Etching is caused by using very hot water, too much detergent, using very soft water or excessive pre-washing of the glassware before placing them in the dishwasher.
Unfortunately, cloudiness caused by etching is permanent. The only thing you can do is try to prevent it in the first place.
Causes of Milky Film on Glasses
Do a quick test to determine whether the white film is caused by etching or some other factor. Dip the glass in vinegar for a few minutes and see if the cloudiness disappears.
If it doesn’t, that’s etching and there’s nothing you can do about it. If it disappears, it’s just a harmless film that you can easily prevent.
To keep the film from forming, it’s important to determine what likely caused it. Here are some possible reasons.
1. Using Hard Water
Millions of homes in the UK receive hard water, the hardest water being in the South and East regions of the UK.
There are two problems with using hard water.
First, it does not dissolve detergents easily. This forces you to use more detergent so that the water becomes soapy. The excess detergent that does not dissolve in the water settles on the glassware surfaces and forms the white film.
Secondly, hard water does not rinse soap easily. This leaves the film of soap or even dirt on the glassware surface resulting in the milky film.
The best way to deal with hard water is to install a water softener system in your home. A water softener uses an ion exchange resin to replace the hard water ions in your water with salt (sodium or potassium chloride).
On the downside, a whole house water softener is fairly expensive. A cheaper solution is to use rinse aid. Rinse aid makes it easier for hard water to rinse detergent off dishes by reducing the surface tension of water.
You should see a compartment for rinse aid in your dishwasher.
2. Using Too Much Detergent
Most people use more detergent in their dishwasher than they need to. Modern dishwashers use way less water so there’s no need to add a lot of detergent.
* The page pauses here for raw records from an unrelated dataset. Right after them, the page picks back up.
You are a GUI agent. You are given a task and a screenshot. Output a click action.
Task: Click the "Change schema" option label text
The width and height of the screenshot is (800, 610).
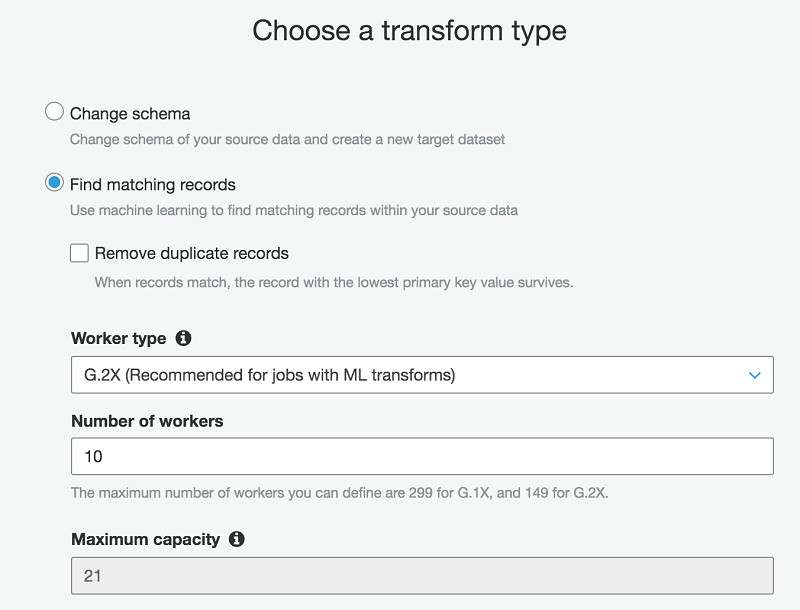point(130,113)
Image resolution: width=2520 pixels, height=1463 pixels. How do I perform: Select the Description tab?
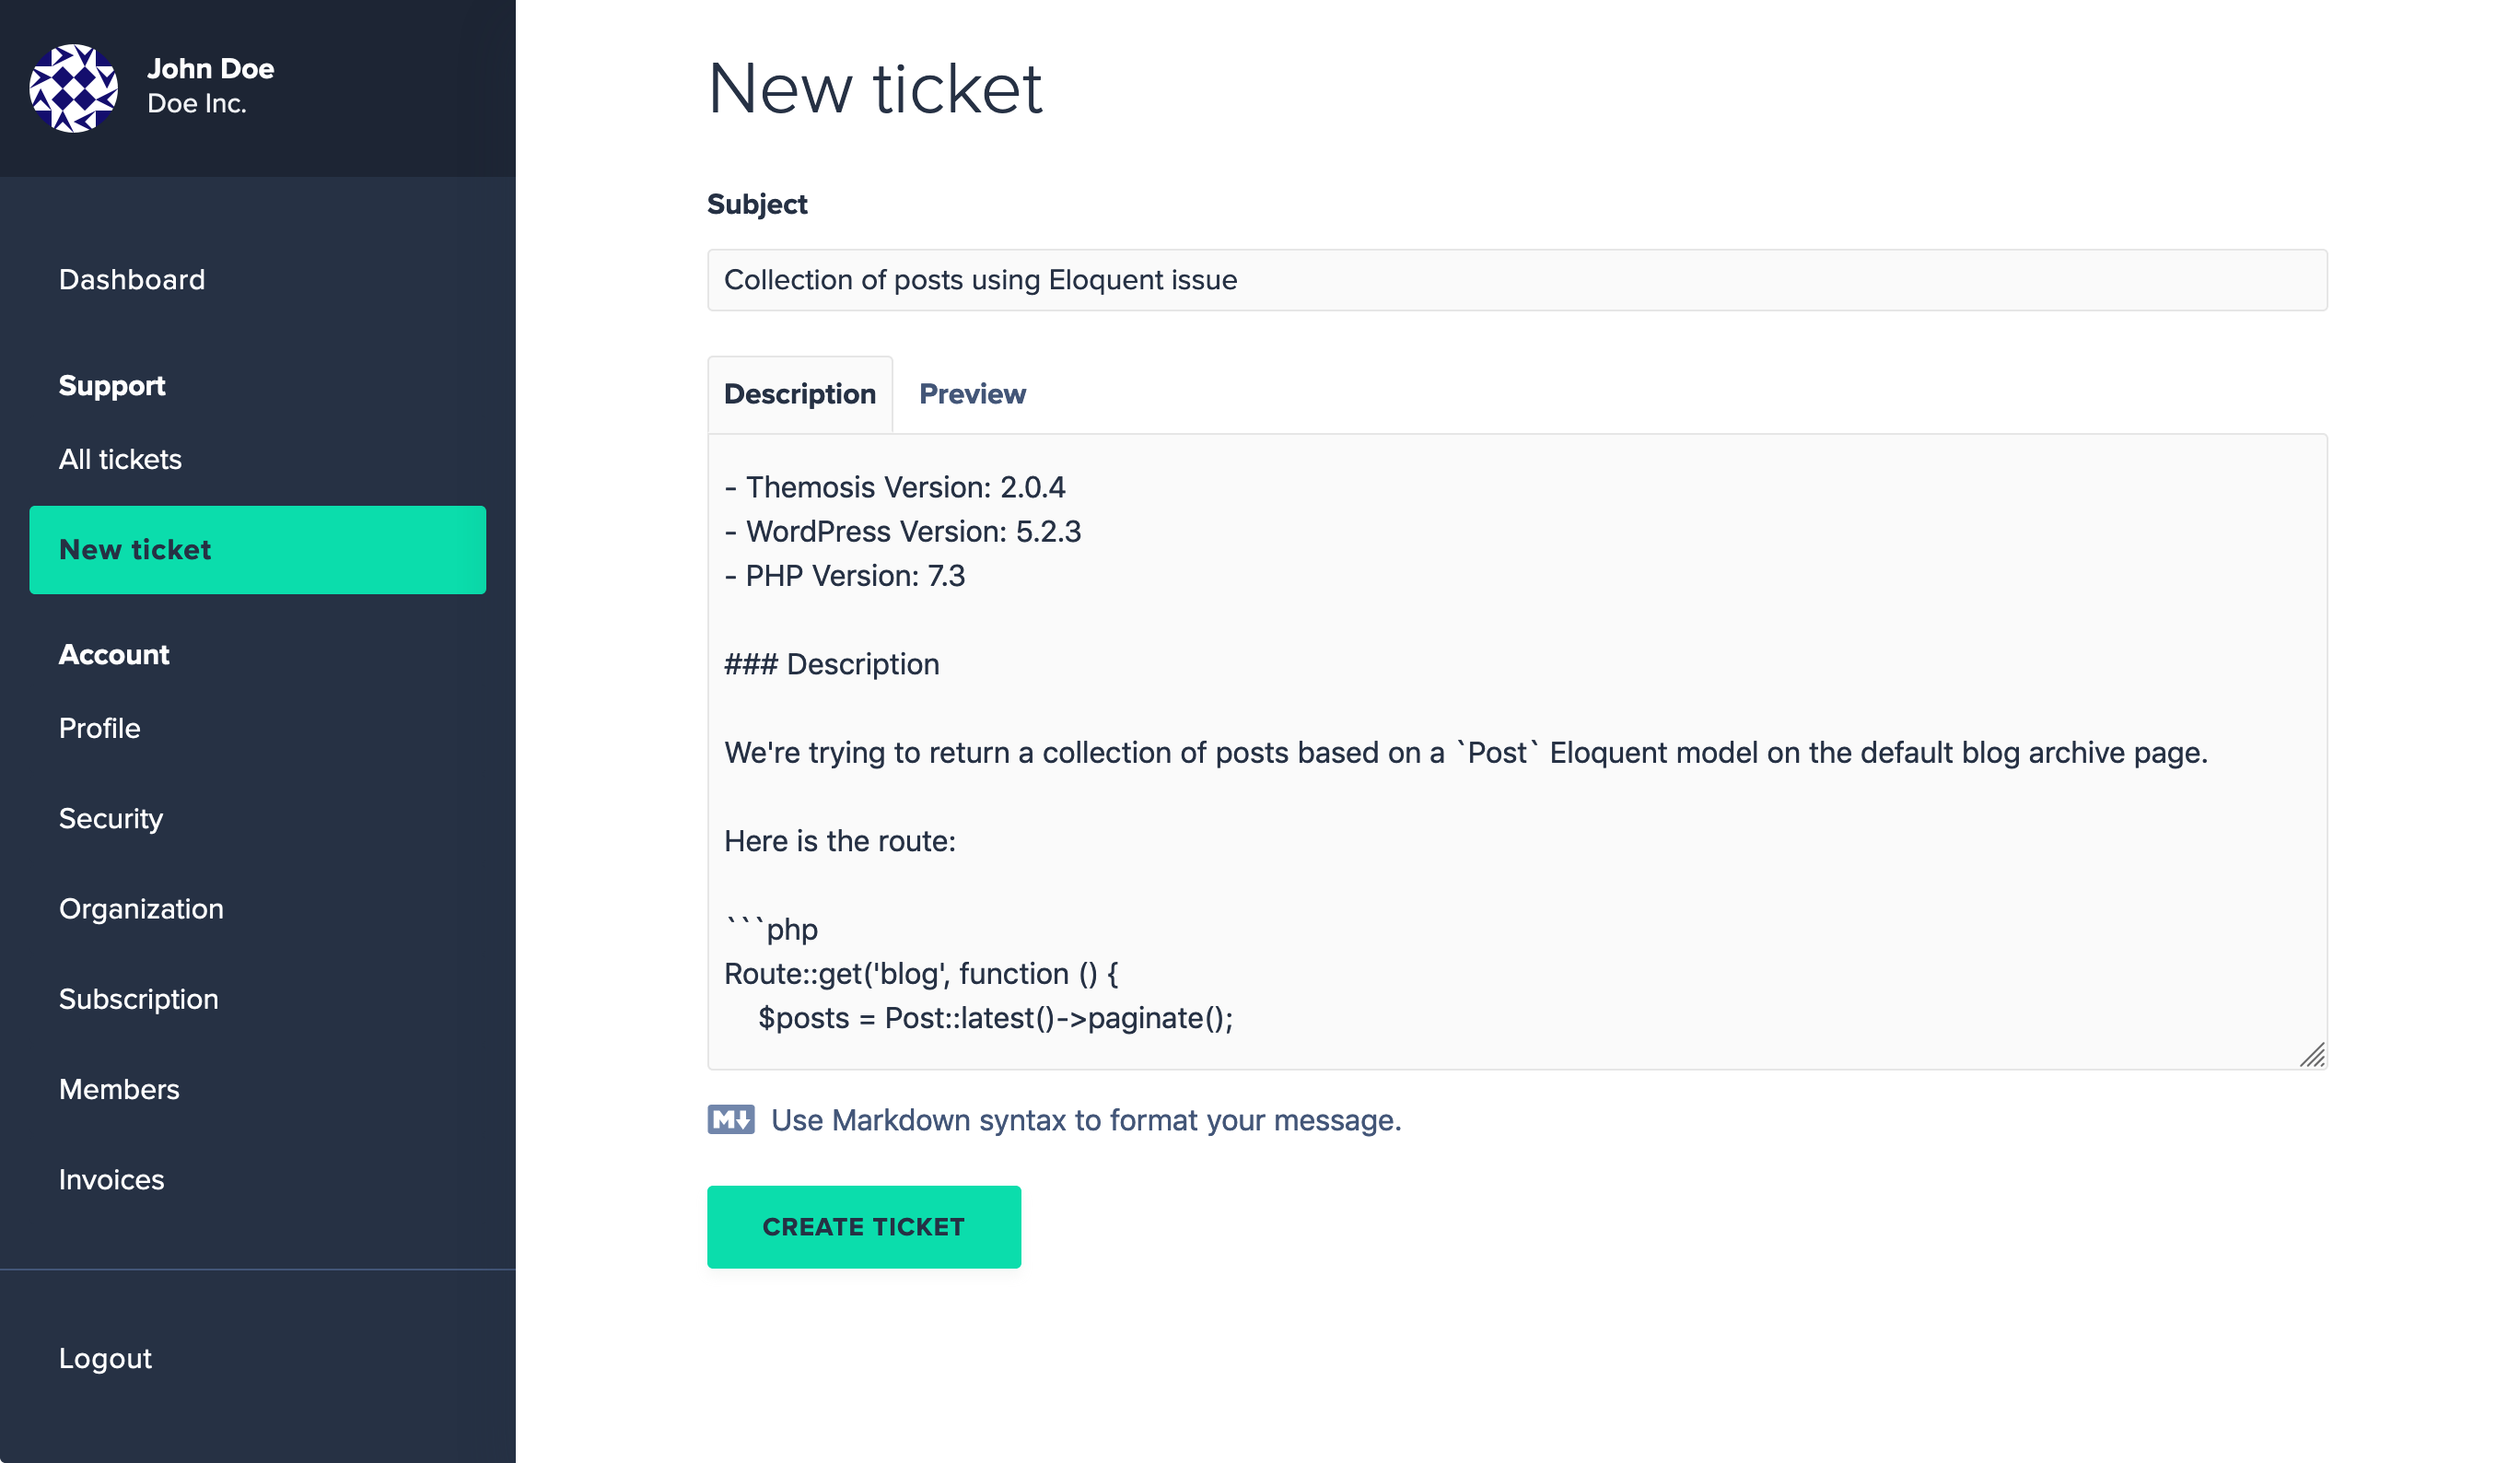pos(800,394)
You are flushing money down the drain and possibly damaging your precious glassware.
Using excess detergent makes it difficult to wash it off completely from the surface of glasses. The undissolved detergent settles to form the white film. Over time, it can result in permanent damage, AKA etching.
If the reason you are using a lot of detergent is hard water, use rinse aid to get a more thorough rinse.
If you have soft water but you still get a white film, check if the dishwasher is heating water properly. Detergents work best in hot water. Hot water is also more effective in removing fats and food residues that may form a white film on your glassware.
3. A Dirty Dishwasher
Your dishwasher accumulates a lot of junk over time. This includes oils, fats and food residues. If you have hard water, hard water deposits will also build up inside the washing machine.
All these can transfer to your glassware and form a milky film on them.
Wash your dishwasher at least once a month to keep it clean. Check the product manual for instructions on how to clean the dishwasher, and buy a good dishwasher cleaner.
How to Remove the Milky Film From Glasses
A. Citric Acid
Citric acid easily dissolves minerals and fats and oils, making it a perfect solution for removing the white, milky film.
Pour citric acid in the dishwasher’s detergent compartment and then run a complete wash cycle.
If you want to clean the dishwasher only to remove hard water residue from the inside, run wash cycle with an empty dishwasher.
Soak the affected glasses in undiluted white vinegar for about 15 minutes. Rinse the glasses then dry them.
How to Prevent Etching
If, after trying to use vinegar, you realise the cloudiness is actually etching, the best thing to do is prevent it from getting worse or forming on other glassware.
Do not rinse or wash glasses too much before putting them in the dishwasher. Modern dishwashers (even the budget ones) are really good; so good that you can usually put dishes as they are without rinsing.
Heavily pre-rinsing glasses eliminates oils and fats for the detergent to react with. So instead, it corrodes the glass surface.
Using less detergent can also help reduce corrosion on glasses.
Sometimes, the problem is the specific detergent you are using. If you’ve reduced detergent use and are careful with pre-rinsing but still see some etching, try another brand of detergent.